AI: Булатов, Васильев — это шестидесятники, это совсем другое.
С. П.: Я не согласен с таким разделением. Для меня пространство современного искусства — более широкое, оно начинается с середины 1950-х годов и простирается до нашего времени. Многих художников невозможно «разрезать» на старых и новых — например, Андрея Монастырского или выставляемого сейчас у меня Аркадия Петрова.
AI: Есть ощущение, что сегодня появились силы, «двигающие» русское современное искусство в Европе, в первую очередь через лондонскую площадку. В Лондоне вот прошлогоднюю премию Кандинского показывают. Что за история разворачивается на той стороне Ла-Манша?

==================================================

**Ваша задача:** Допишите продолжение интервью о русском современном искусстве, начиная сразу после последней приведённой реплики. Приведённые далее данные получены из другого источника.

**Исходные данные:**
==================================================

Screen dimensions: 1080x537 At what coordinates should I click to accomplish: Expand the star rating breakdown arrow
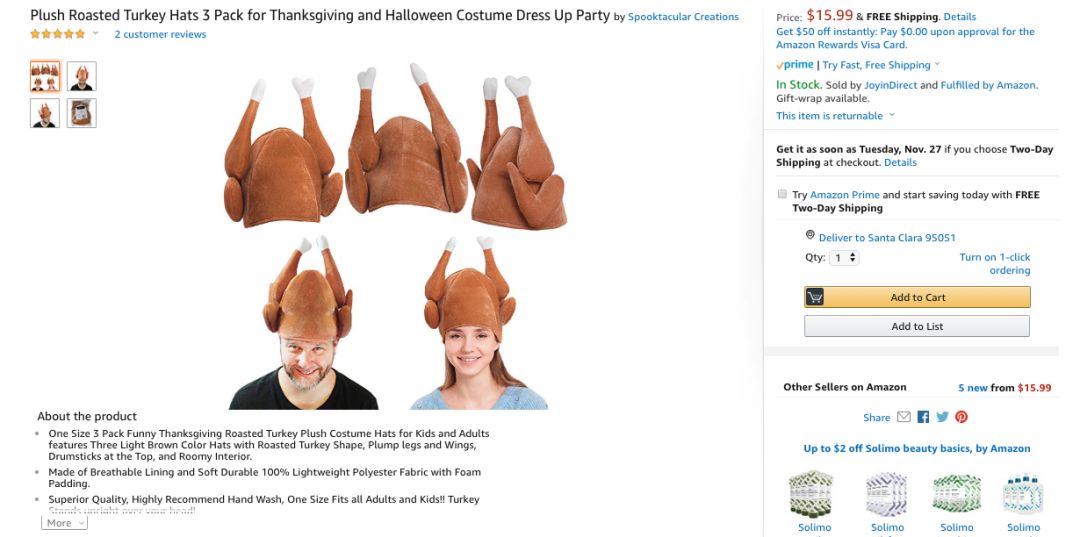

==================================================

**Ожидаемый ответ:**
С. П.: Давняя история — нет пророка в своем отечестве. Издавна повелось, что наше лучшее в искусстве нужно позиционировать за рубежом. Если помните, у Оскара Рабина самая известная выставка прошла в 1965 году в Grosvenor Gallery и изрядно повлияла на рынок и тогда, и потом. Причем Рабин был здесь, а выставка была там, другой возможности просто не было. Интересно, что за рубежом выставок шестидесятников было много, а в истории остались лишь избранные. Может быть, не в последнюю очередь потому, что в Лондоне. В течение многих лет наши художники там существовали в информационном гетто: их можно было показывать преимущественно на русских аукционах и сопутствующих мероприятиях. Это была такая культурная резервация, которая была интересна только самим русским и второразрядным инвестиционным фондам. Сейчас эта ситуация сломана: в Англии появились институции, регулярно работающие с русскими авторами. Галерея Илоны Орёл и другие структуры стали продвигать наших. Раньше такого не было. Теперь подключились зарубежные коллекционеры. Прошли персоналки Олега Васильева, Анатолия Ракузина, готовится ретроспектива Владимира Янкилевского. Они многие годы живут за границей, и точно присутствуют на том рынке не из-за русского бэкграунда. Появились фонды, как Calvert 22, который возглавляет лондонский предприниматель Нонна Матеркова. Но у нее нет задачи создать рынок на русских — скорее, показать русских в интернациональной среде. Это важно.
AI: Может, это спекулятивный интерес со стороны иностранцев? Инвестиции в русских в расчете на перепродажу русским покупателям?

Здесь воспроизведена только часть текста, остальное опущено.